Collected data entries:
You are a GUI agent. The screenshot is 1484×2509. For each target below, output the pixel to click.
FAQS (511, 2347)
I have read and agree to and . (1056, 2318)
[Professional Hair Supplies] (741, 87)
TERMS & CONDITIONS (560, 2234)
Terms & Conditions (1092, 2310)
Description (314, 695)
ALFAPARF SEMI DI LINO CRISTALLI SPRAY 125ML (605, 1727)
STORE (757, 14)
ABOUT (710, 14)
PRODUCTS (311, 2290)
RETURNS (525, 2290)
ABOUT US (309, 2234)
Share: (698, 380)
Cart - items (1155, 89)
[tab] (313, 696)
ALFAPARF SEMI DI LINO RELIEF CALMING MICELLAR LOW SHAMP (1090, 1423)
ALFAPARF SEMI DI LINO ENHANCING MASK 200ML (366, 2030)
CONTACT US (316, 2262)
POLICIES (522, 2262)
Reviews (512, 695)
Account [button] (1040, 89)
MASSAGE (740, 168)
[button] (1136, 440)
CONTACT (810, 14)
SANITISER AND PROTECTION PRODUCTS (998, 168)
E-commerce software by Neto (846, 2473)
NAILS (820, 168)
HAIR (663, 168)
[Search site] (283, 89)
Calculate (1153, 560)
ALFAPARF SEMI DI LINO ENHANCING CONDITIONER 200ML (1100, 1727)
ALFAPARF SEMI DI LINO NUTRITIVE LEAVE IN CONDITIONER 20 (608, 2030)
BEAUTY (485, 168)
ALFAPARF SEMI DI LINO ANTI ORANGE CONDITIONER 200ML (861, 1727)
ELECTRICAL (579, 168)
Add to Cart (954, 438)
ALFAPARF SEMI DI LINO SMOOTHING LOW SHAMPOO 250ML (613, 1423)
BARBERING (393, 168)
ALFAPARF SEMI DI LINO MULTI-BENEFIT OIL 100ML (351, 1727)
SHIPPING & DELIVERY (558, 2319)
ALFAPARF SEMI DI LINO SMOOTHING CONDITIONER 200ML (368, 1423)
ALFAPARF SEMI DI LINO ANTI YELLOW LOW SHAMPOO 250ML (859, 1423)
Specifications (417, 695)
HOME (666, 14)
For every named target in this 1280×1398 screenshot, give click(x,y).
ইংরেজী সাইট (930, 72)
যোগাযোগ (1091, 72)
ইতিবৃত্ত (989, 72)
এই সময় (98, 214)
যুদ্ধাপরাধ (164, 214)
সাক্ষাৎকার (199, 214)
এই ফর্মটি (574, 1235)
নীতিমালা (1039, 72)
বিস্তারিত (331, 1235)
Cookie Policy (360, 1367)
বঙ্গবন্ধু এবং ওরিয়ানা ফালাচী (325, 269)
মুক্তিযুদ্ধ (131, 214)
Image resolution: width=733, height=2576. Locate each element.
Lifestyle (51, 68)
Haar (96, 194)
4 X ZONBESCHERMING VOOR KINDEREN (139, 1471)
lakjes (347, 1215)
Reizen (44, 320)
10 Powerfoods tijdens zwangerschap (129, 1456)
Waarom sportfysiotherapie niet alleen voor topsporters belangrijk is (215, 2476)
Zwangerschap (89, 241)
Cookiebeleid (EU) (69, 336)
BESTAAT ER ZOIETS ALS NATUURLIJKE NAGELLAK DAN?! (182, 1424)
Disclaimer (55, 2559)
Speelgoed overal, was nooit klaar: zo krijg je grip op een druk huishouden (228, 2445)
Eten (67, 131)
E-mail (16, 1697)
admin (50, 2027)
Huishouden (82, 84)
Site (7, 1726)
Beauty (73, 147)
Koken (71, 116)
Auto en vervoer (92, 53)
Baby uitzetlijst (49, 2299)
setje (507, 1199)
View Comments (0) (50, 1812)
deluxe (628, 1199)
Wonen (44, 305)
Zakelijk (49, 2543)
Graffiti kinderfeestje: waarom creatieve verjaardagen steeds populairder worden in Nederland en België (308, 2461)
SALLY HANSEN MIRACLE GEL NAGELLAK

(TASK GOAL): While keeping every line the same, please copy out all the records.

(EXERCISE RESULT):
You are a GUI agent. The screenshot is 1484×2509. For each target below, output the pixel to click.
FAQS (511, 2347)
I have read and agree to and . (1056, 2318)
[Professional Hair Supplies] (741, 87)
TERMS & CONDITIONS (560, 2234)
Terms & Conditions (1092, 2310)
Description (314, 695)
ALFAPARF SEMI DI LINO CRISTALLI SPRAY 125ML (605, 1727)
STORE (757, 14)
ABOUT (710, 14)
PRODUCTS (311, 2290)
RETURNS (525, 2290)
ABOUT US (309, 2234)
Share: (698, 380)
Cart - items (1155, 89)
[tab] (313, 696)
ALFAPARF SEMI DI LINO RELIEF CALMING MICELLAR LOW SHAMP (1090, 1423)
ALFAPARF SEMI DI LINO ENHANCING MASK 200ML (366, 2030)
CONTACT US (316, 2262)
POLICIES (522, 2262)
Reviews (512, 695)
Account [button] (1040, 89)
MASSAGE (740, 168)
[button] (1136, 440)
CONTACT (810, 14)
SANITISER AND PROTECTION PRODUCTS (998, 168)
E-commerce software by Neto (846, 2473)
NAILS (820, 168)
HAIR (663, 168)
[Search site] (283, 89)
Calculate (1153, 560)
ALFAPARF SEMI DI LINO ENHANCING CONDITIONER 200ML (1100, 1727)
ALFAPARF SEMI DI LINO NUTRITIVE LEAVE IN CONDITIONER 20 (608, 2030)
BEAUTY (485, 168)
ALFAPARF SEMI DI LINO ANTI ORANGE CONDITIONER 200ML (861, 1727)
ELECTRICAL (579, 168)
Add to Cart (954, 438)
ALFAPARF SEMI DI LINO SMOOTHING LOW SHAMPOO 250ML (613, 1423)
BARBERING (393, 168)
ALFAPARF SEMI DI LINO MULTI-BENEFIT OIL 100ML (351, 1727)
SHIPPING & DELIVERY (558, 2319)
ALFAPARF SEMI DI LINO SMOOTHING CONDITIONER 200ML (368, 1423)
ALFAPARF SEMI DI LINO ANTI YELLOW LOW SHAMPOO 250ML (859, 1423)
Specifications (417, 695)
HOME (666, 14)
For every named target in this 1280×1398 screenshot, give click(x,y).
ইংরেজী সাইট (930, 72)
যোগাযোগ (1091, 72)
ইতিবৃত্ত (989, 72)
এই সময় (98, 214)
যুদ্ধাপরাধ (164, 214)
সাক্ষাৎকার (199, 214)
এই ফর্মটি (574, 1235)
নীতিমালা (1039, 72)
বিস্তারিত (331, 1235)
Cookie Policy (360, 1367)
বঙ্গবন্ধু এবং ওরিয়ানা ফালাচী (325, 269)
মুক্তিযুদ্ধ (131, 214)
Image resolution: width=733, height=2576. Locate each element.
Lifestyle (51, 68)
Haar (96, 194)
4 X ZONBESCHERMING VOOR KINDEREN (139, 1471)
lakjes (347, 1215)
Reizen (44, 320)
10 Powerfoods tijdens zwangerschap (129, 1456)
Waarom sportfysiotherapie niet alleen voor topsporters belangrijk is (215, 2476)
Zwangerschap (89, 241)
Cookiebeleid (EU) (69, 336)
BESTAAT ER ZOIETS ALS NATUURLIJKE NAGELLAK DAN?! (182, 1424)
Disclaimer (55, 2559)
Speelgoed overal, was nooit klaar: zo krijg je grip op een druk huishouden (228, 2445)
Eten (67, 131)
E-mail (16, 1697)
admin (50, 2027)
Huishouden (82, 84)
Site (7, 1726)
Beauty (73, 147)
Koken (71, 116)
Auto en vervoer (92, 53)
Baby uitzetlijst (49, 2299)
setje (507, 1199)
View Comments (0) (50, 1812)
deluxe (628, 1199)
Wonen (44, 305)
Zakelijk (49, 2543)
Graffiti kinderfeestje: waarom creatieve verjaardagen steeds populairder worden in Nederland en België (308, 2461)
SALLY HANSEN MIRACLE GEL NAGELLAK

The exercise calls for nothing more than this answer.